Goal of the exercise>
The data follows. Retype every entry exactly.

Saved entries:
- - - -

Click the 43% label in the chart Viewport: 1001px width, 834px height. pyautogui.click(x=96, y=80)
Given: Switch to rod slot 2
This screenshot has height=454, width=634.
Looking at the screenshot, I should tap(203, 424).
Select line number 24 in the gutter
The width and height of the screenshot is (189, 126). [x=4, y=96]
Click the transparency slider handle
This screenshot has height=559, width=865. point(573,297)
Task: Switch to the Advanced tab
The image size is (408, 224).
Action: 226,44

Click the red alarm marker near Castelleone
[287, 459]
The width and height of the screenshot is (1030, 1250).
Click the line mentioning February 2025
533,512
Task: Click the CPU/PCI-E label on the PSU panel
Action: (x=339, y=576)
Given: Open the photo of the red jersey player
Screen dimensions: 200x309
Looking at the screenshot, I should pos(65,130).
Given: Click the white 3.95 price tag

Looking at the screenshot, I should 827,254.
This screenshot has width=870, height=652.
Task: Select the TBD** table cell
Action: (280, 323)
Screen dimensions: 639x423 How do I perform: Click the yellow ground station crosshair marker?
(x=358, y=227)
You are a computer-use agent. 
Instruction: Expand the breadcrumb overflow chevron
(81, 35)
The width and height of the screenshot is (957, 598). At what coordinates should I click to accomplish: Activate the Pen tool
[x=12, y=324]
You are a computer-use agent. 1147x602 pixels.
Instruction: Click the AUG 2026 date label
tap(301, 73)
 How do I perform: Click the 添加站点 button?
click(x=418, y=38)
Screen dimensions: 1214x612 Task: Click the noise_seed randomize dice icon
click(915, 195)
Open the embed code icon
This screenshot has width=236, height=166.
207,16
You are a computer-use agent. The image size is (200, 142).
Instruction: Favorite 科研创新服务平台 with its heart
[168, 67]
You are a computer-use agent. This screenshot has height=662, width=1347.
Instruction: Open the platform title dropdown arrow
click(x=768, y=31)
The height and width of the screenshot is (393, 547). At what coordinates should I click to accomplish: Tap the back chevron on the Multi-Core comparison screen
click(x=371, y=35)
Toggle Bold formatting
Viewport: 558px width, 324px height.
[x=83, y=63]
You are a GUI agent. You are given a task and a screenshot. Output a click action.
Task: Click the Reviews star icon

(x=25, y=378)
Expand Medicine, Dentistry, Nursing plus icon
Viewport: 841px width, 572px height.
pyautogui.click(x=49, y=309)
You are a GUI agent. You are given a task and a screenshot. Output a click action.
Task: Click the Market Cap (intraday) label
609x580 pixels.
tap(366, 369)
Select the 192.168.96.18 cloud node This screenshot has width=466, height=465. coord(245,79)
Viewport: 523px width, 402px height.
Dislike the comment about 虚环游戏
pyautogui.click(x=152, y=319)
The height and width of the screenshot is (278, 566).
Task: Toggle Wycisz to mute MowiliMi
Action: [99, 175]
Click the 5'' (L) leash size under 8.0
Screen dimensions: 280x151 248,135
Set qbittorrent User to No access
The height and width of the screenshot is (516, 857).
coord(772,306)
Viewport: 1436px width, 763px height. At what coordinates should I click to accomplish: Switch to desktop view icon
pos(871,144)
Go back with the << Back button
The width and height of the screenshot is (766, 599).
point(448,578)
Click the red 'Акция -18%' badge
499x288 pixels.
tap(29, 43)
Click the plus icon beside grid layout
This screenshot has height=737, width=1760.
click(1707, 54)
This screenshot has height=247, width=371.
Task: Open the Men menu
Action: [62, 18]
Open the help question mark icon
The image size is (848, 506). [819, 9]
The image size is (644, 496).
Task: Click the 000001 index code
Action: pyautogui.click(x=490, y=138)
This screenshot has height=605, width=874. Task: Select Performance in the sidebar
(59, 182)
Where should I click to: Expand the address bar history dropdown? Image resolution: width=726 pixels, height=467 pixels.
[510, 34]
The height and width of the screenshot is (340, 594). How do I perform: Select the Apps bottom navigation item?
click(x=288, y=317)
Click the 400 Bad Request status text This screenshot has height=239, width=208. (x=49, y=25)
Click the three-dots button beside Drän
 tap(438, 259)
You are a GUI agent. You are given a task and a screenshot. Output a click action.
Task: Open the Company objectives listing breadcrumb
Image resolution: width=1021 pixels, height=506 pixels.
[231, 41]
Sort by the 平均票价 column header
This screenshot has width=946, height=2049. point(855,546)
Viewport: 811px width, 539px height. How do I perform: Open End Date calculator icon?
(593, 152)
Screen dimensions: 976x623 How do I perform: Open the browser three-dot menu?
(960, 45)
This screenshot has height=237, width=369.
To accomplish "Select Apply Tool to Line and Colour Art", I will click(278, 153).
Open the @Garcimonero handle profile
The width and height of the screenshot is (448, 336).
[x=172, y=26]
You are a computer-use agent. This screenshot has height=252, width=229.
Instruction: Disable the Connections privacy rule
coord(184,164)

- - - -

Result of this task>
Click the 43% label in the chart Viewport: 1001px width, 834px height. pyautogui.click(x=96, y=80)
Given: Switch to rod slot 2
This screenshot has height=454, width=634.
Looking at the screenshot, I should tap(203, 424).
Select line number 24 in the gutter
The width and height of the screenshot is (189, 126). [x=4, y=96]
Click the transparency slider handle
This screenshot has height=559, width=865. point(573,297)
Task: Switch to the Advanced tab
The image size is (408, 224).
Action: 226,44

Click the red alarm marker near Castelleone
[287, 459]
The width and height of the screenshot is (1030, 1250).
Click the line mentioning February 2025
533,512
Task: Click the CPU/PCI-E label on the PSU panel
Action: (x=339, y=576)
Given: Open the photo of the red jersey player
Screen dimensions: 200x309
Looking at the screenshot, I should pos(65,130).
Given: Click the white 3.95 price tag

Looking at the screenshot, I should 827,254.
This screenshot has width=870, height=652.
Task: Select the TBD** table cell
Action: (280, 323)
Screen dimensions: 639x423 How do I perform: Click the yellow ground station crosshair marker?
(x=358, y=227)
You are a computer-use agent. 
Instruction: Expand the breadcrumb overflow chevron
(81, 35)
The width and height of the screenshot is (957, 598). At what coordinates should I click to accomplish: Activate the Pen tool
[x=12, y=324]
You are a computer-use agent. 1147x602 pixels.
Instruction: Click the AUG 2026 date label
tap(301, 73)
 How do I perform: Click the 添加站点 button?
click(x=418, y=38)
Screen dimensions: 1214x612 Task: Click the noise_seed randomize dice icon
click(915, 195)
Open the embed code icon
This screenshot has width=236, height=166.
207,16
You are a computer-use agent. The image size is (200, 142).
Instruction: Favorite 科研创新服务平台 with its heart
[168, 67]
You are a computer-use agent. This screenshot has height=662, width=1347.
Instruction: Open the platform title dropdown arrow
click(x=768, y=31)
The height and width of the screenshot is (393, 547). At what coordinates should I click to accomplish: Tap the back chevron on the Multi-Core comparison screen
click(x=371, y=35)
Toggle Bold formatting
Viewport: 558px width, 324px height.
[x=83, y=63]
You are a GUI agent. You are given a task and a screenshot. Output a click action.
Task: Click the Reviews star icon

(x=25, y=378)
Expand Medicine, Dentistry, Nursing plus icon
Viewport: 841px width, 572px height.
pyautogui.click(x=49, y=309)
You are a GUI agent. You are given a task and a screenshot. Output a click action.
Task: Click the Market Cap (intraday) label
609x580 pixels.
tap(366, 369)
Select the 192.168.96.18 cloud node This screenshot has width=466, height=465. coord(245,79)
Viewport: 523px width, 402px height.
Dislike the comment about 虚环游戏
pyautogui.click(x=152, y=319)
The height and width of the screenshot is (278, 566).
Task: Toggle Wycisz to mute MowiliMi
Action: [99, 175]
Click the 5'' (L) leash size under 8.0
Screen dimensions: 280x151 248,135
Set qbittorrent User to No access
The height and width of the screenshot is (516, 857).
coord(772,306)
Viewport: 1436px width, 763px height. At what coordinates should I click to accomplish: Switch to desktop view icon
pos(871,144)
Go back with the << Back button
The width and height of the screenshot is (766, 599).
point(448,578)
Click the red 'Акция -18%' badge
499x288 pixels.
tap(29, 43)
Click the plus icon beside grid layout
This screenshot has height=737, width=1760.
click(1707, 54)
This screenshot has height=247, width=371.
Task: Open the Men menu
Action: [62, 18]
Open the help question mark icon
The image size is (848, 506). [819, 9]
The image size is (644, 496).
Task: Click the 000001 index code
Action: pyautogui.click(x=490, y=138)
This screenshot has height=605, width=874. Task: Select Performance in the sidebar
(59, 182)
Where should I click to: Expand the address bar history dropdown? Image resolution: width=726 pixels, height=467 pixels.
[510, 34]
The height and width of the screenshot is (340, 594). How do I perform: Select the Apps bottom navigation item?
click(x=288, y=317)
Click the 400 Bad Request status text This screenshot has height=239, width=208. (x=49, y=25)
Click the three-dots button beside Drän
 tap(438, 259)
You are a GUI agent. You are given a task and a screenshot. Output a click action.
Task: Open the Company objectives listing breadcrumb
Image resolution: width=1021 pixels, height=506 pixels.
[231, 41]
Sort by the 平均票价 column header
This screenshot has width=946, height=2049. point(855,546)
Viewport: 811px width, 539px height. How do I perform: Open End Date calculator icon?
(593, 152)
Screen dimensions: 976x623 How do I perform: Open the browser three-dot menu?
(960, 45)
This screenshot has height=237, width=369.
To accomplish "Select Apply Tool to Line and Colour Art", I will click(278, 153).
Open the @Garcimonero handle profile
The width and height of the screenshot is (448, 336).
[x=172, y=26]
You are a computer-use agent. This screenshot has height=252, width=229.
Instruction: Disable the Connections privacy rule
coord(184,164)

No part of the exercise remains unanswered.